▸ **Exercise objective**
Only the lines from the one containing "The image size is (1288, 933)." through the final line below belong in the output, copied exactly and without pictures.

▸ **Extracted entries**
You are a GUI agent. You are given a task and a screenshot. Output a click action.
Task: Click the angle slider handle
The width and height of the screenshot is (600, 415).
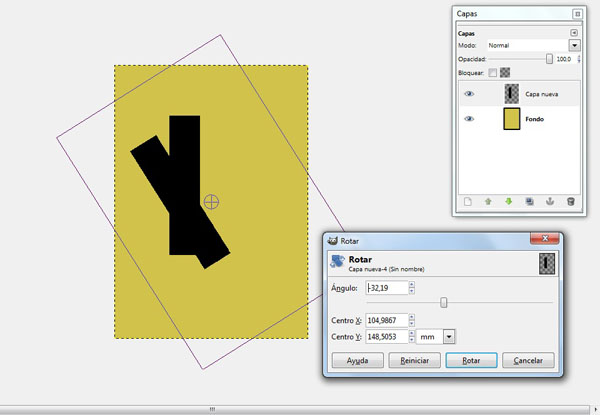pos(444,302)
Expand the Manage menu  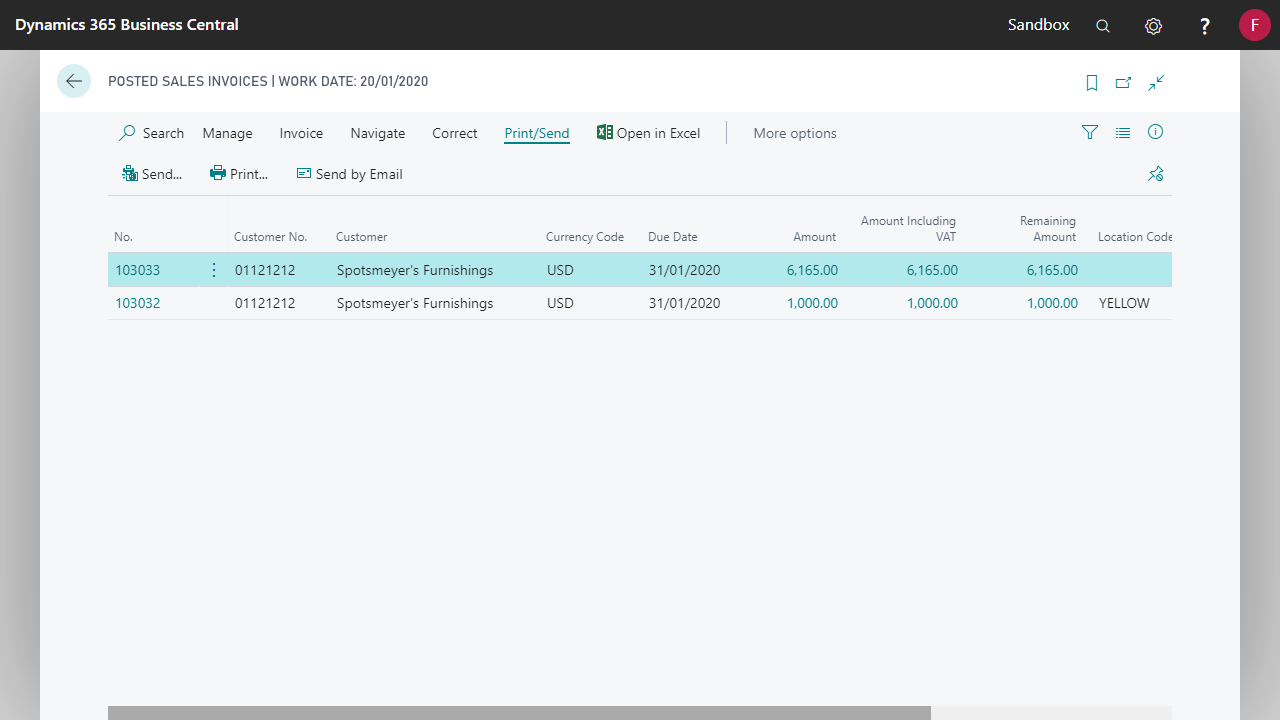[x=227, y=133]
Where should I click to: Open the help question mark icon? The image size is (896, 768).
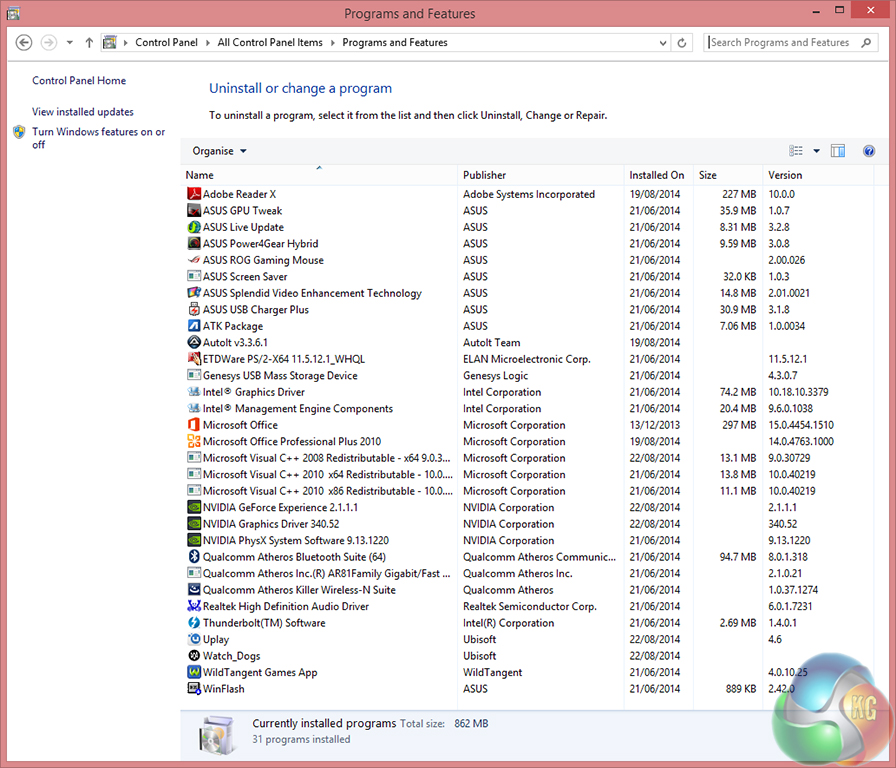click(x=868, y=151)
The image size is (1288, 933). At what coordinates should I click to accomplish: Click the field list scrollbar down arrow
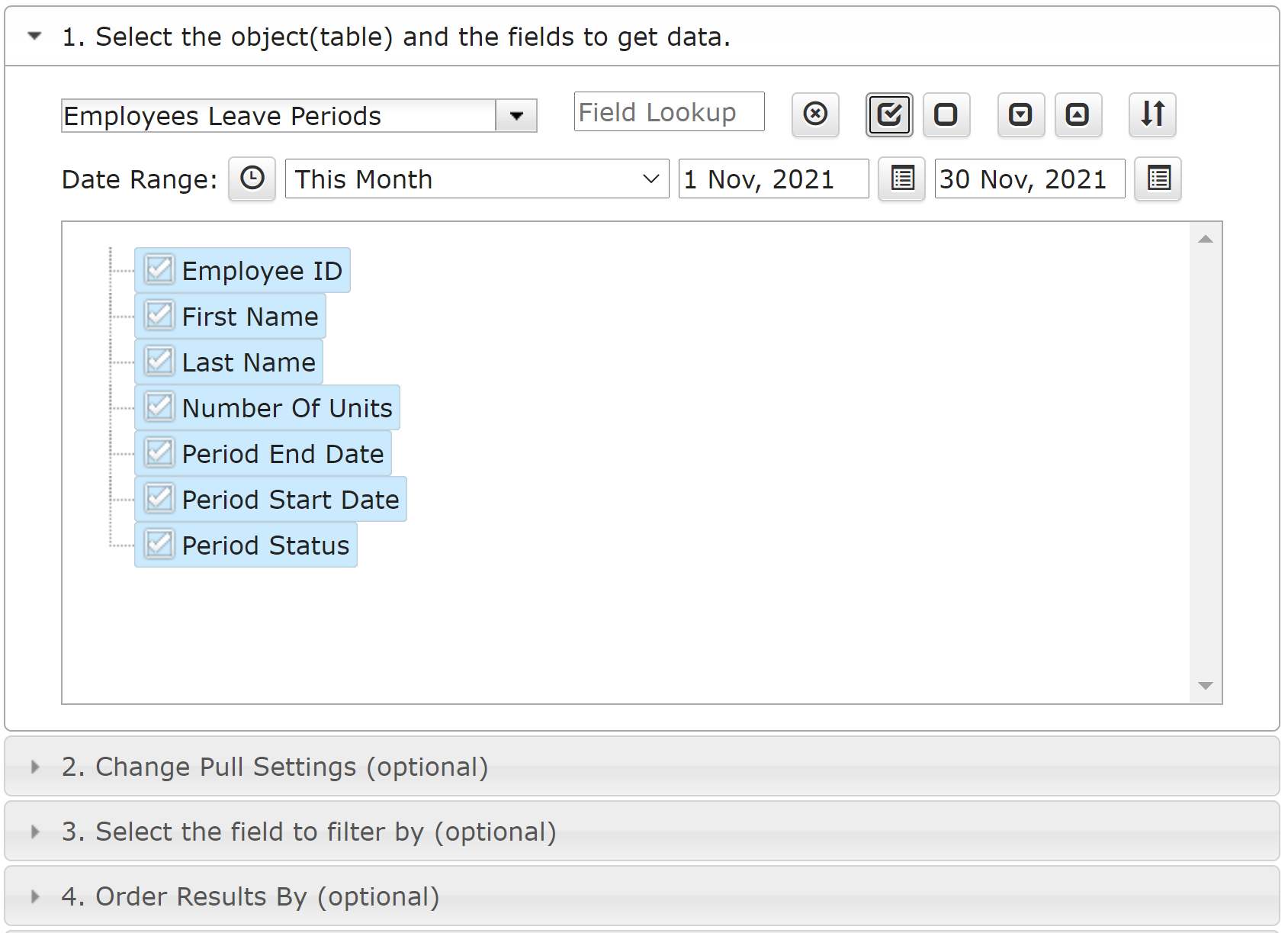click(1206, 686)
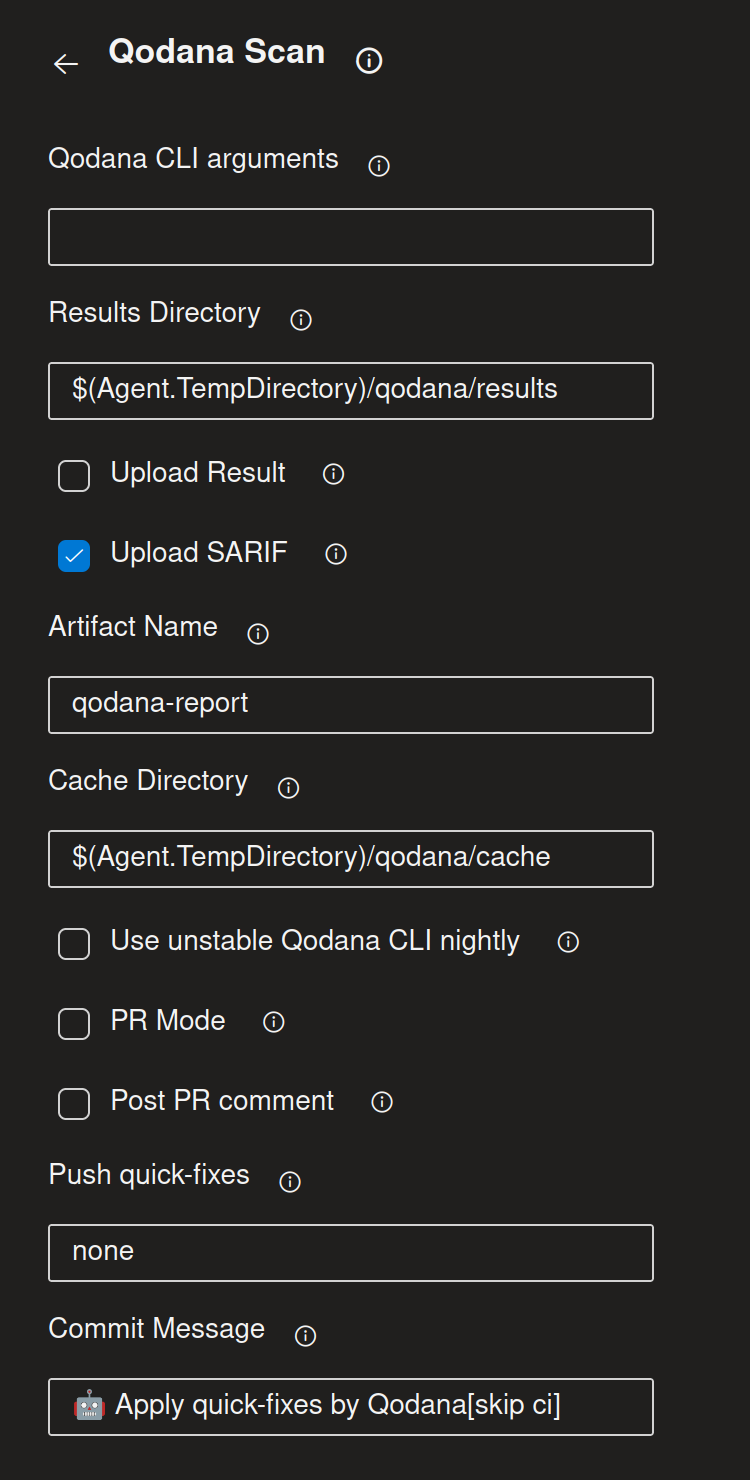Show help for Qodana CLI arguments
Screen dimensions: 750x1480
(x=378, y=166)
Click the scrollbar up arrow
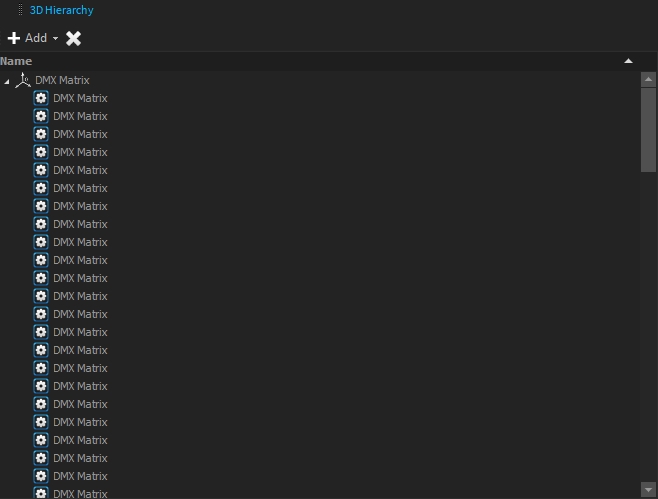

▸ **Exercise result**
The image size is (1288, 933). At what coordinates should I click to accomplish: Click the field list scrollbar down arrow
click(1206, 686)
Show help for Qodana CLI arguments
Screen dimensions: 750x1480
(x=378, y=166)
Click the scrollbar up arrow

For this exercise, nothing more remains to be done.